» Activities:
(a) In the GEMS case study, reproduce the stretch from "A visualization case" through "used by others.", switching "students" to "interns" each time it appears.
(b) According to the GEMS case study, what example is given of reported names and coordinates that do not jive?
(c) Write the next part of the GEMS case study, picking up after its final sentence about mismatched names and coordinates.

» Source extract:

-=-=-=-=-

A visualization case study

Case Study




Impact and partners

Through an innovative partnership with Macalester College, students of Assistant Professor Getiria Onsongo received scholarships to work on developing GEMS tools along side core GEMS developers. In this manner, the GEMS community benefits from the availability of these useful tools, and the students gain valuable experience working in a larger professional software development team, presenting their work, and having their work used by others.

Process and problem solved

Agriculture by its very nature is a location sensitive activity. Knowing precisely where an experimental trial is performed or a farm field is located is often the key to matching trial and farm production data with information on soils, climate, terrain and so forth. Unfortunately, much of the available experimental or farm data have geographic (i.e., latitude and longitude) coordinates that are incomplete, missing altogether, or represented by geographical names and not the analytically more useful lat-long coordinates. In some cases the reported names and coordinates do not jive (such as field trials located in the Pacific Ocean!).

-=-=-=-=-

» Rows from a data collection:
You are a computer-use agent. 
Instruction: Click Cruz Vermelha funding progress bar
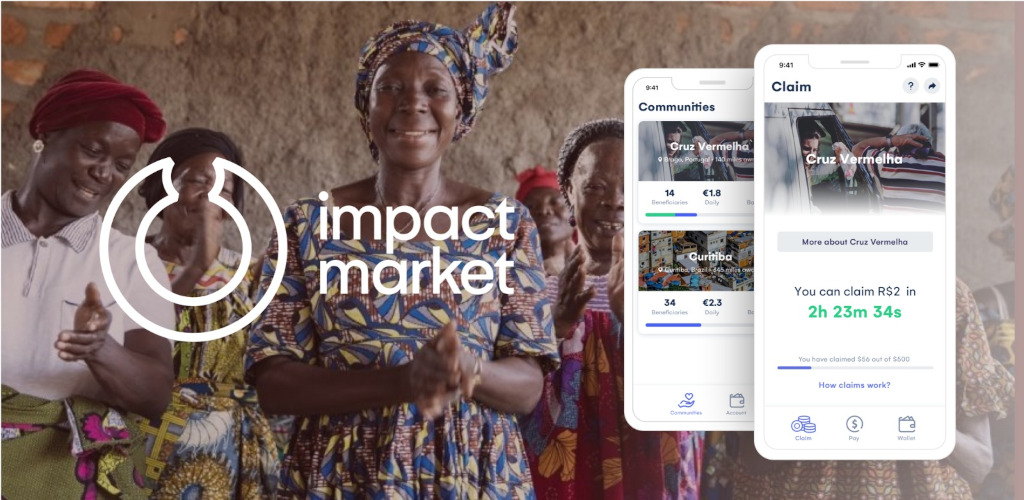click(x=699, y=214)
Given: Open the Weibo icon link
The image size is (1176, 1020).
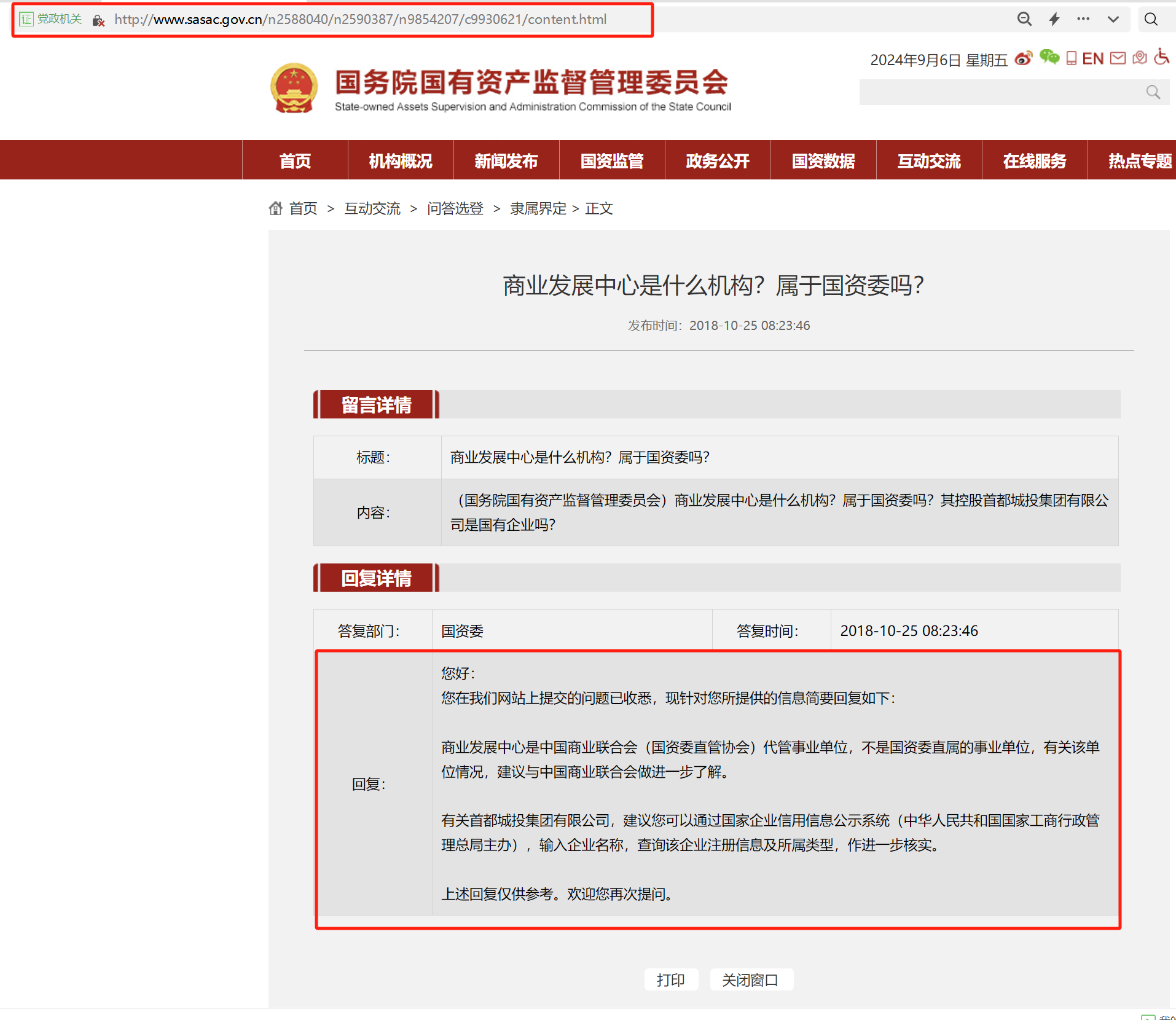Looking at the screenshot, I should (1023, 58).
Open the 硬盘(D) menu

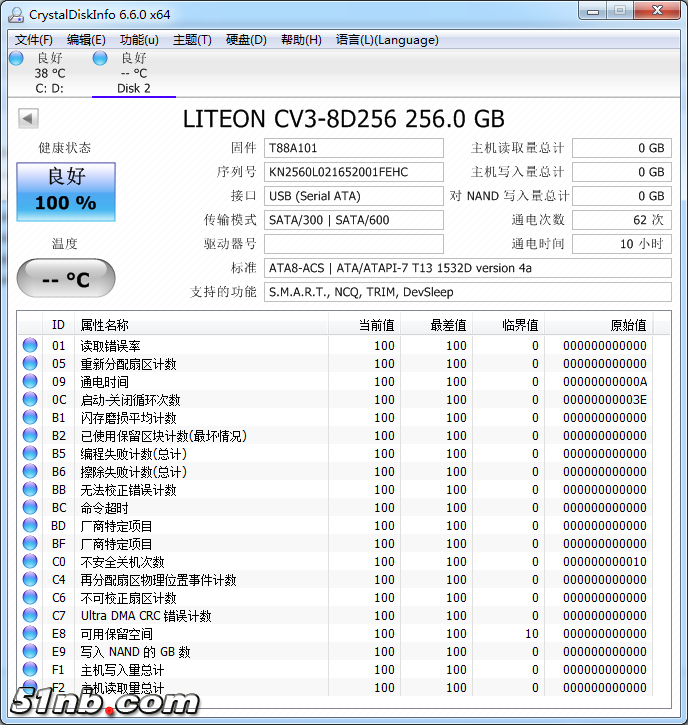point(246,40)
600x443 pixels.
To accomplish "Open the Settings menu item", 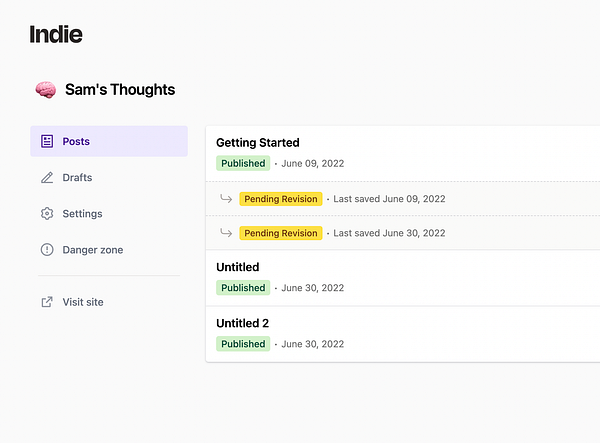I will (x=82, y=214).
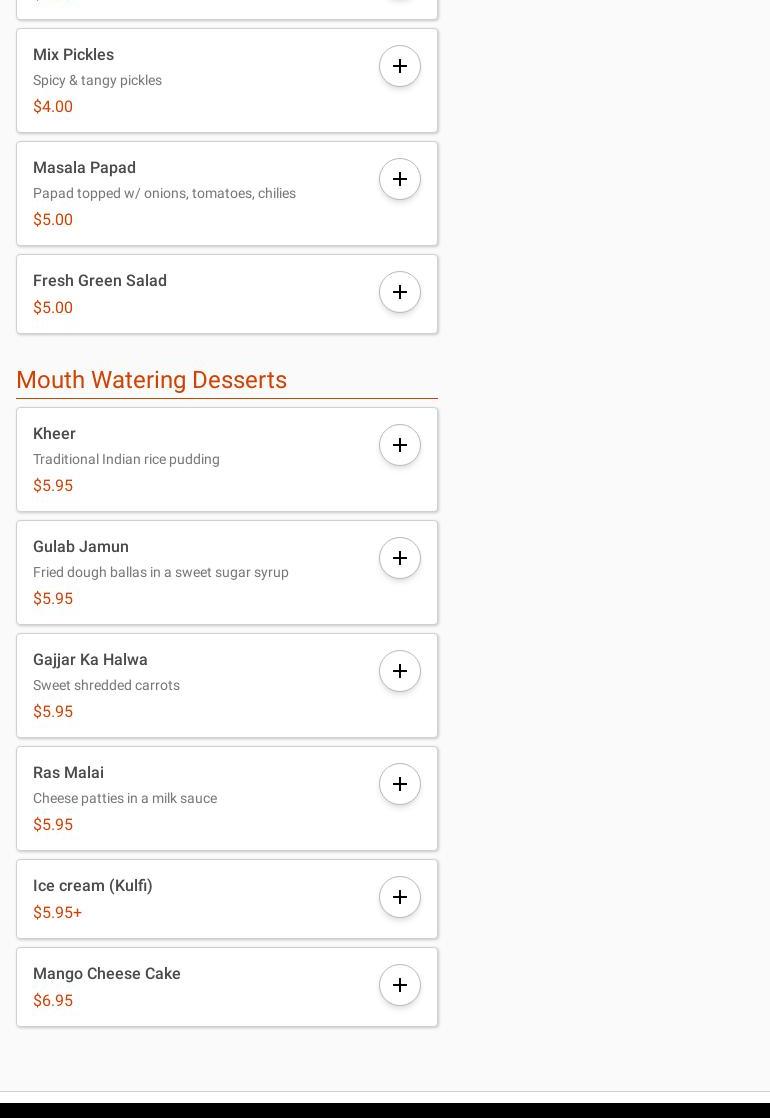Add Gulab Jamun via plus icon
The width and height of the screenshot is (770, 1118).
[x=400, y=559]
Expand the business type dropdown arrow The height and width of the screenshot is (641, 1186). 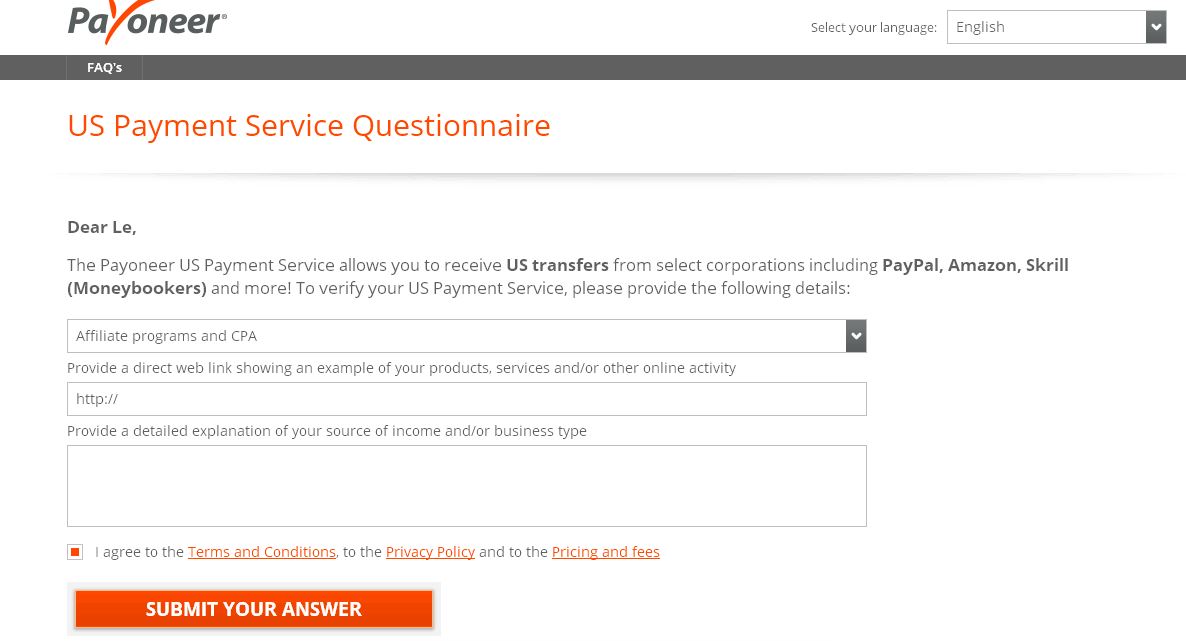coord(856,336)
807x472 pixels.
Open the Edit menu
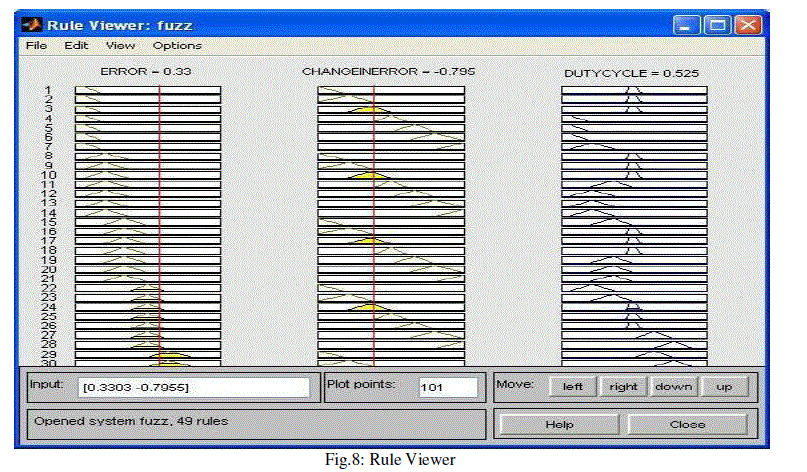(x=76, y=45)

-=-=-=-=-

» Responses to the tasks:
(a)
A visualization case study

Case Study




Impact and partners

Through an innovative partnership with Macalester College, interns of Assistant Professor Getiria Onsongo received scholarships to work on developing GEMS tools along side core GEMS developers. In this manner, the GEMS community benefits from the availability of these useful tools, and the interns gain valuable experience working in a larger professional software development team, presenting their work, and having their work used by others.

(b) Field trials located in the Pacific Ocean.

(c)
GEMS Services Used

Farming is all about location, location, location

Virtually every public, private or non-governmental organization that has conducted field trials or agricultural production surveys has run into issues of accuracy and completeness with the geolocations in their records. In some cases, a field technician has entered incorrect lat-long values on a piece of paper or a spreadsheet. Perhaps (s)he transposed a digit, left out a digit, flipped the two coordinates, or omitted a minus sign. Or, maybe nothing was entered at all. Regardless, that data point is lost to subsequent meaningful research projects such as (i) those looking at the interplay of genetics with rainfall and solar radiation on crop growth, or (ii) tracking the effect of the soil characteristics, the slope of the land, the weather, and the growth of this plant on the leaching of nutrients in runoff to nearby rivers and lakes.


Fortunately, all is not lost. With GEMS Geospatial cleaning tools, available in the GEMS Platform, researchers can upload files and correct and impute missing geocoordinates with an easy-to-use interface. The algorithm is published in a peer-reviewed journal, bolstering confidence in the results obtained.


  • Missing lat-long coordinates are imputed using city or regional names.
  • Incorrect geocoordinates are flagged and suggested corrections are made.
  • Easy mapping visual interface allows quick verification of corrections.